Den Anfang hat Philipp Anschel gemacht. Der Vereinsgründer des TV Bochum 1842 hat gezeigt, dass nicht nur an einem Ort nach den Informationen gesucht werden muss. Hierfür wurde auch im Stadtarchiv von Viersen recherchiert. „Anschel war jemand, der für Bildung und Toleranz in der Gesellschaft gestanden hat. Außerdem hat er sich stark in seiner Stadt engagiert“, so Mäder über den Lehrer einer jüdischen Schule. Bereits damals hat Anschel das Amt des zweiten Vereinssprechers inne. Später wird er erster Vorsitzender des TV. Am 23. Juni 1889 stirbt Anschel im Alter von 65 Jahren in Bochum. Seit Grab befindet sich auf dem jüdischen Freidhof an der Wasserstraße.
Weitaus mehr überrascht waren die Historiker, als sie erfahren haben, dass Willy Kissinger ebenfalls eine Vergangenheit in einem Gründungsverein des heutigen VfL hat. Am 3.8.1929 gibt Germania Bochum bekannt, dass Kissinger von Eintracht Frankfurt nach Bochum wechselt. Ein paar Spiele hat er für Bochum gespielt, ehe das damals regierende Regime seine Vernichtungsmaschinerie in Gang gesetzt hat. Aufgrund dessen ist Kissinger nach Luxemburg geflohen und hat dort den Holocaust überlebt.

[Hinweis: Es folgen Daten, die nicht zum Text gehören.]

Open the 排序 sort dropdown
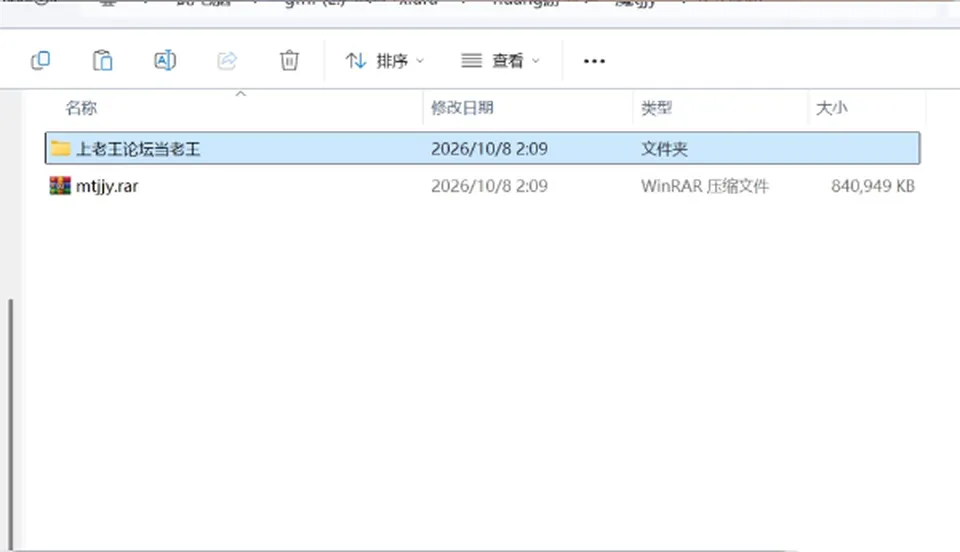Image resolution: width=960 pixels, height=552 pixels. 384,61
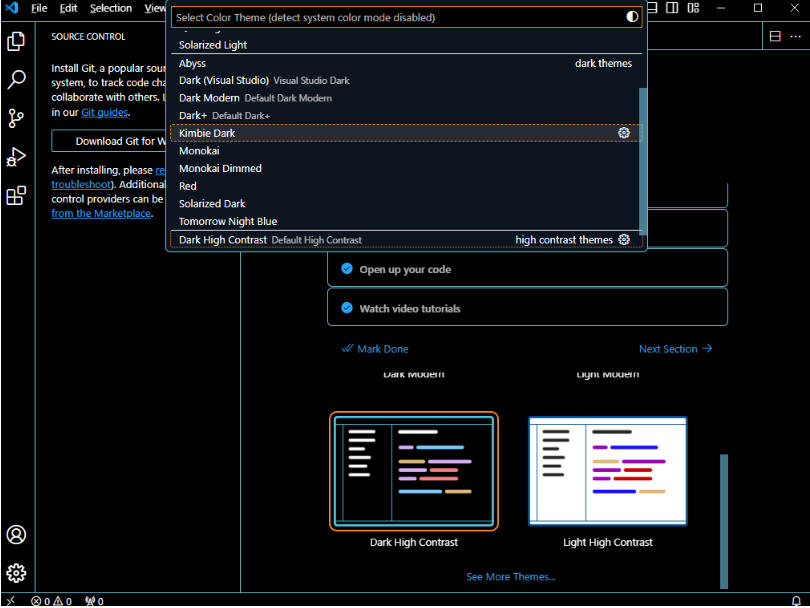Image resolution: width=810 pixels, height=608 pixels.
Task: Open the Explorer sidebar icon
Action: pyautogui.click(x=16, y=40)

Erich Gottschalk lebte zum Schluss in den Niederlanden
Am besten rekonstruierbar ist das Leben von Erich Gottschalk, dessen erster Verein der TuS Bochum war. Der gebürtige Wanne-Eickeler kam am 19. März 1906 zur Welt. Mit Schild Bochum wurde er 1938 deutscher Meister im Schild-Verband. Doch dann schlug das Regime in der Reichs-Progrom-Nacht zu. Das Ladenlokal des Textilhandels der Familie in der Bochumer Innenstadt wurde zerstört und Gottschalk zum ersten Mal inhaftiert. Nach der Freilassung floh Gottschalk mit seiner Frau in die Niederlande. Doch 1940 marschierten deutsche Truppen ein und brachten Gottschalk und seine Frau in das Lager Westerbork.

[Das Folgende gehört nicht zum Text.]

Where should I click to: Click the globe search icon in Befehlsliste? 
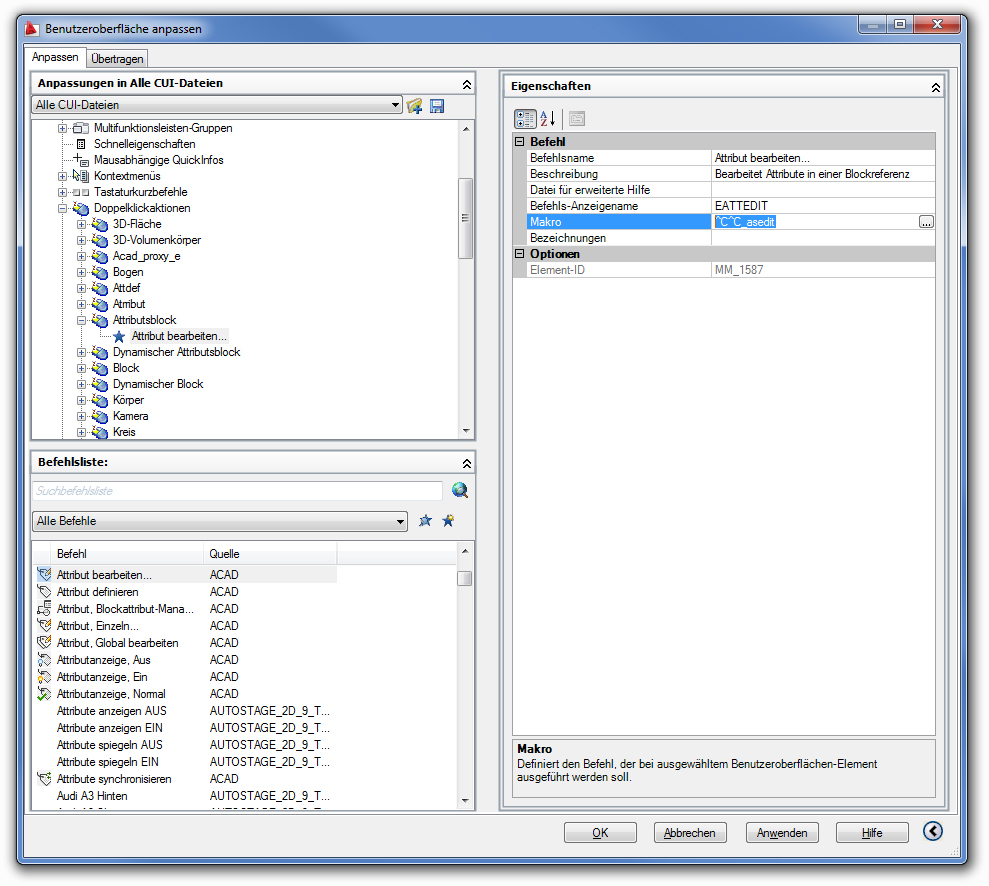click(459, 490)
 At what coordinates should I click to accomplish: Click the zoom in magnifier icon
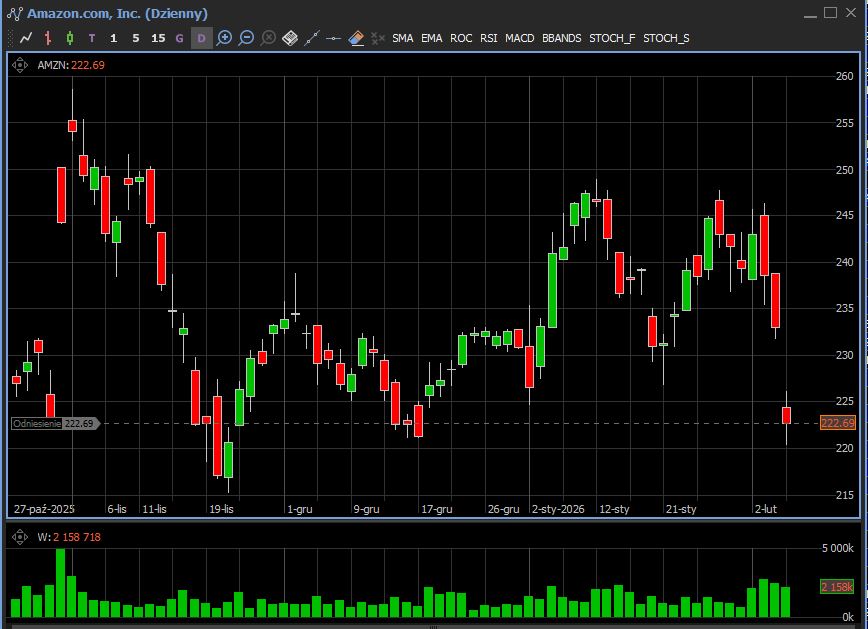[225, 38]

1944 wurde der inzwischen 38-Jährige mit seiner Frau und Tochter als einer der Letzten nach Auschwitz deportiert. Ein Wiedersehen sollte es nicht mehr geben, da Frau Rosa und Tochter René in den Gaskammern ermordet wurden. Erich hingegen überlebte einen der Todesmärsche, auf dem er sich tot stellte und von einer Bauernfamilie aufgenommen wurde. Nach dem Krieg kehrte Gottschalk nicht mehr nach Bochum zurück. Er ging in die Niederlande, wo er zwar ein zweites Mal heiratete, aber die Erlebnisse im Krieg ihn stark traumatisierten.
„Mein Onkel Erich war zeit seines Lebens ein großer Fußball-Fan. Aber er hat im Krieg den Glauben an Gott verloren“, erinnert sich Gottschalks Neffe Paul van de Vooren bei dem Vortrag. Er beschreibt seinen Onkel als jemanden, der sporadisch auf und ab gelaufen ist, wenn er nachts von den Kriegsbildern heimgesucht wurde. „Er war 18 Jahre älter als meine Tante und 18 Jahre jünger als seine Schwiegermutter. Meine Tante war politisch sehr aktiv und kam mit gleichaltrigen Männern nicht zurecht. Deshalb hat sie einen älteren Mann geheiratet“, schmunzelt van de Vooren. An guten Tagen habe sein Onkel davon gesprochen, dass er ein sehr guter Fußballer und auch einmal deutscher Meister gewesen ist. Gottschalk selbst sei nur noch sporadisch nach Bochum zurückgekommen. Doch bleiben wird er, in dem es einen nach ihm benannten Platz nahe dem Ruhrstadion geben wird.